SESI ketiga pada studi hari kedua sidang tahunan KWI, Selasa (8/11) dibuka dengan sharing pengalaman dari tiga pembicara yang telah malang melintang berupaya merawat kebangsaan, Romo Feliks Supranto, SSCC, Jeirry Sumampaw dari PGI, dan Alisa Q Munawaroh Rahman dari Jaringan Gus Durian.
Sebagai seorang imam metropolitan di daerah pinggiranTangerang, Banten , Romo Feliks yang sehari-hari bergelut dengan persoalan dialog lintas agama di Tangerang, mengatakan bahwa sejak dulu Banten sudah dikenal sebagai daerah yang sangat Islami.

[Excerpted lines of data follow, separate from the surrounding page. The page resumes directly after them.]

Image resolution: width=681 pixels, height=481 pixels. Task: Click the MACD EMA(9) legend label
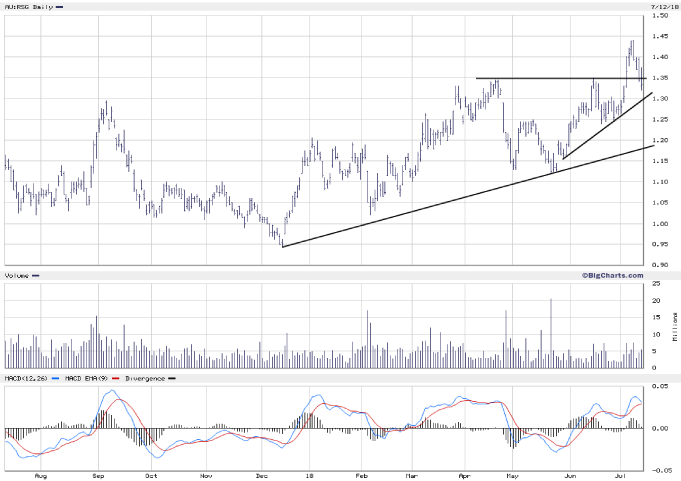[x=84, y=379]
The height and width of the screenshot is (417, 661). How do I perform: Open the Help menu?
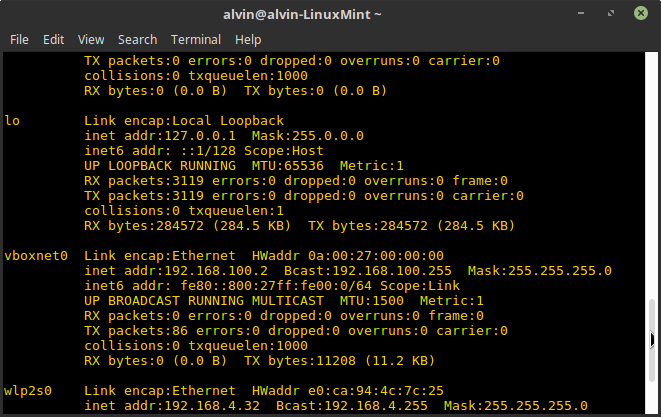pyautogui.click(x=248, y=40)
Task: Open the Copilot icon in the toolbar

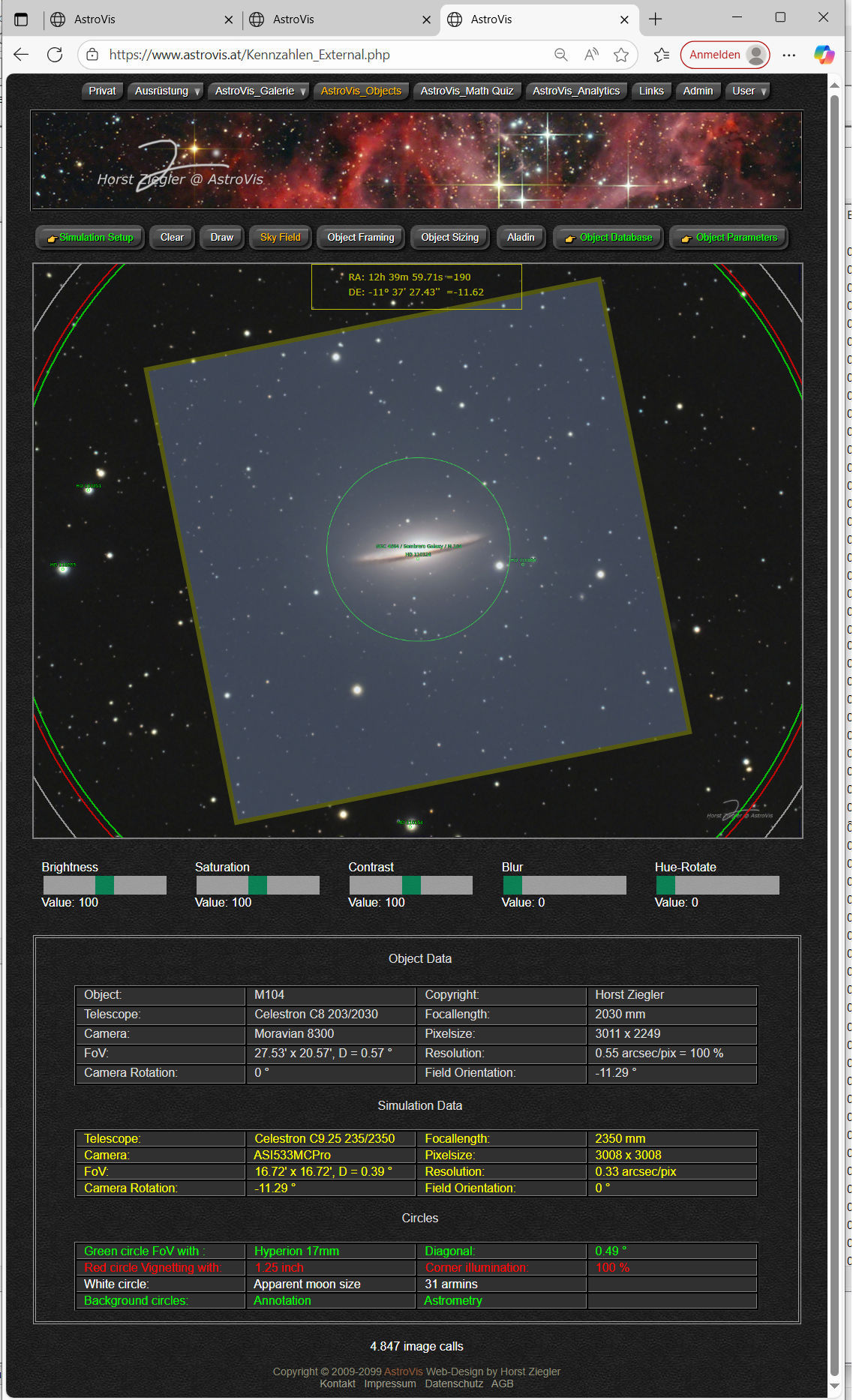Action: pyautogui.click(x=824, y=55)
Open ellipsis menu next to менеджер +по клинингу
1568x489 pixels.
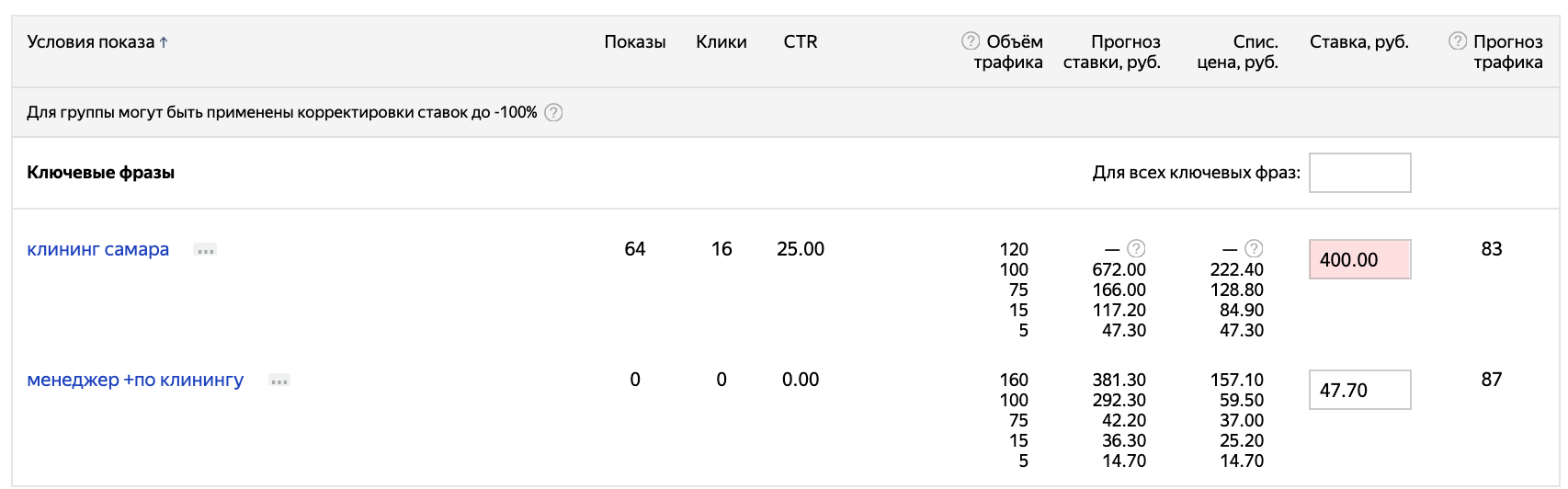[x=279, y=381]
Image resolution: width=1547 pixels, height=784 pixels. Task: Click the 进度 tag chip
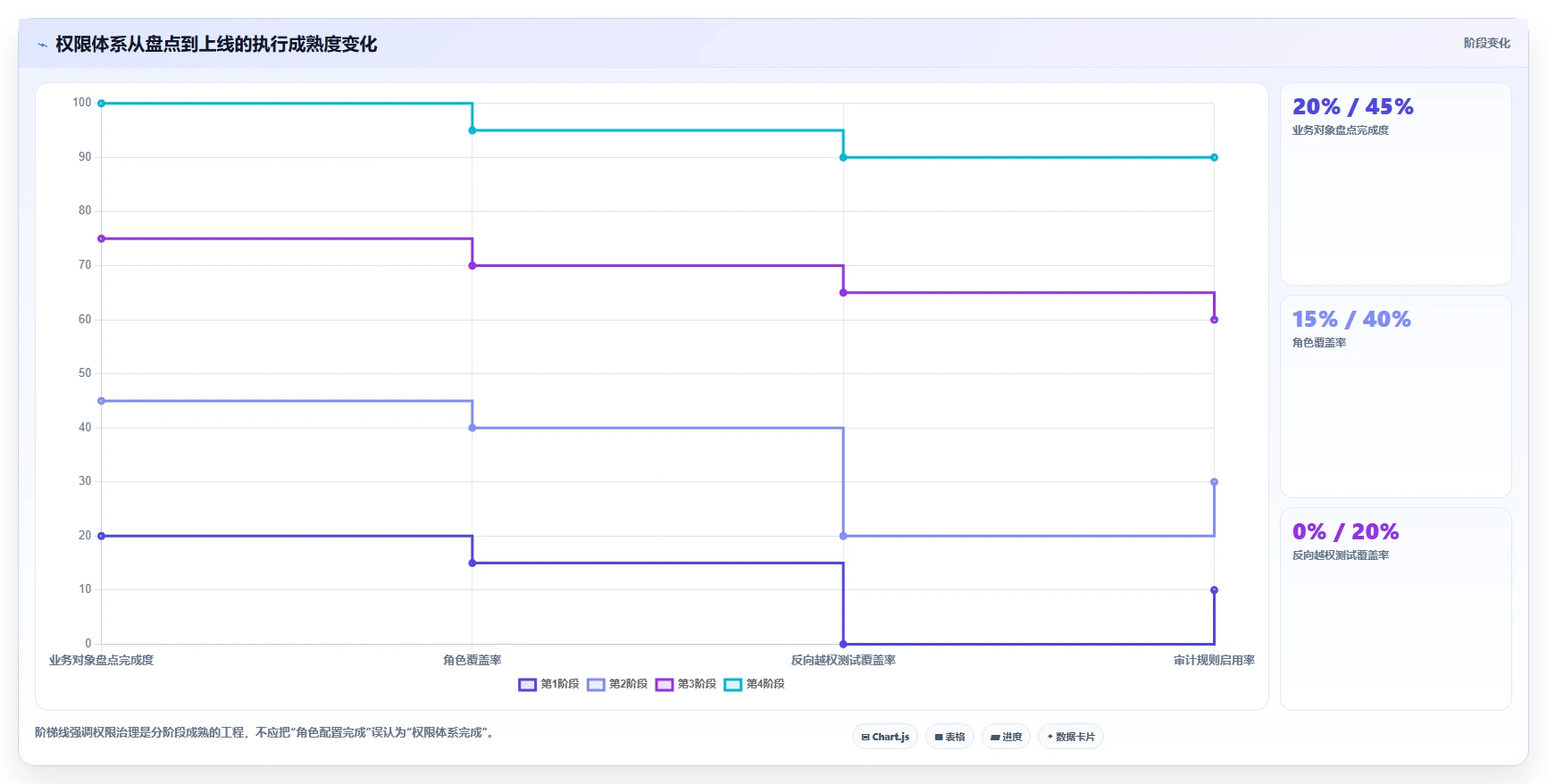click(1006, 737)

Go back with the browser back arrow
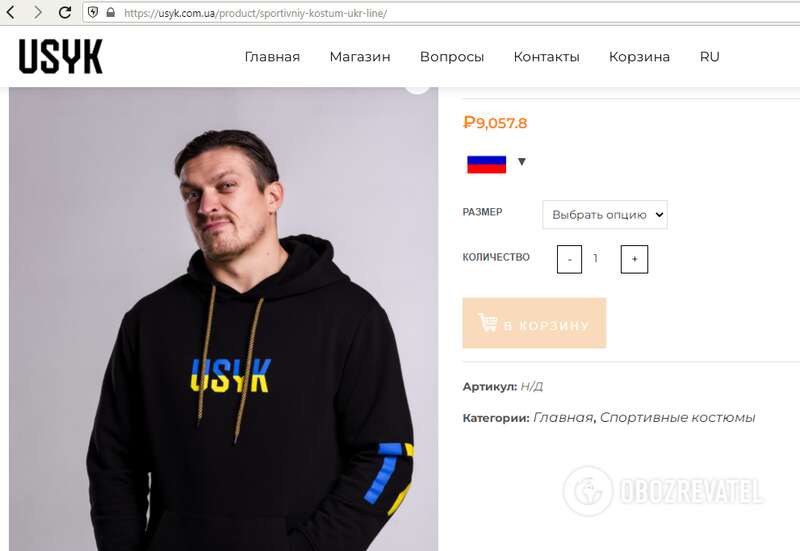11,12
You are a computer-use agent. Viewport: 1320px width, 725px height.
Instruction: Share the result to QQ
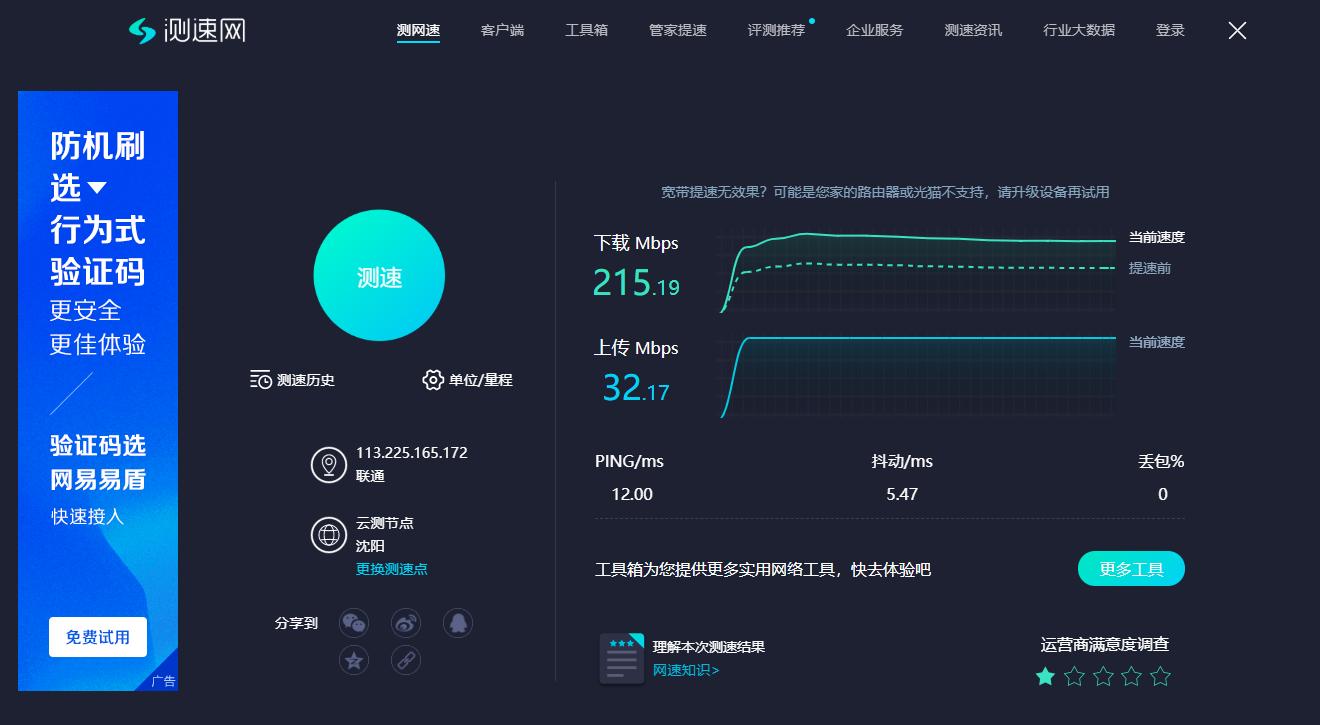click(458, 622)
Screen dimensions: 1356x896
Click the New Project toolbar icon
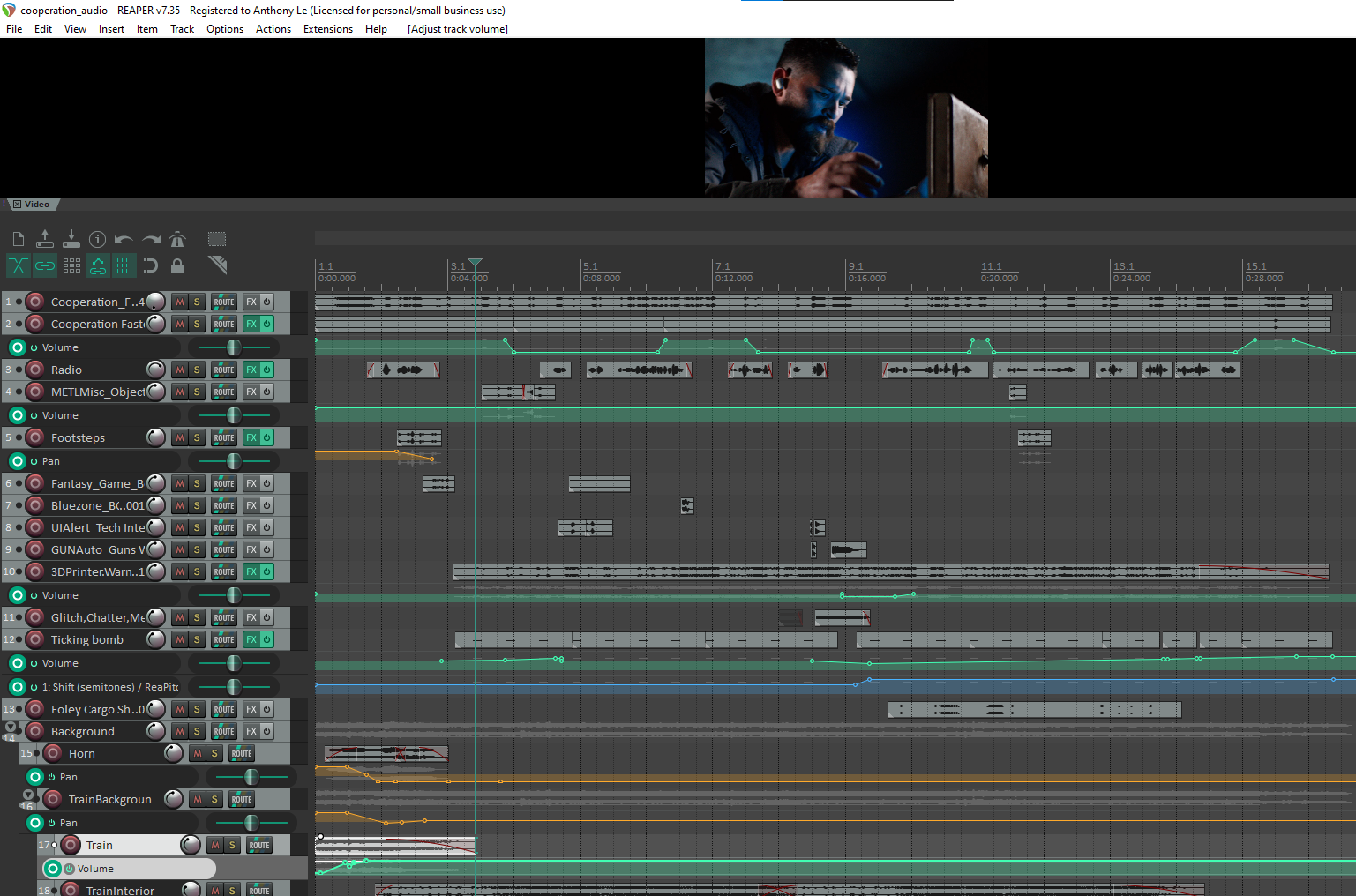point(19,239)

Di situ adalah daerahnya para kiai dan santri, yang semakin hari semakin berhadapan dengan pertambahan penduduk dikarenakan banyak pembangunan di daerah Tangerang.
“Mengapa Banten disebut sebagai daerah ulama dan santri? Karena sebagai pemimpin informal, di Banten itu para ulama sangat dihormati dan dikagumi bukan hanya oleh masyarakat pada umumnya tetapi juga para pemimpin pemerintahan”, ujar Romo Feliks.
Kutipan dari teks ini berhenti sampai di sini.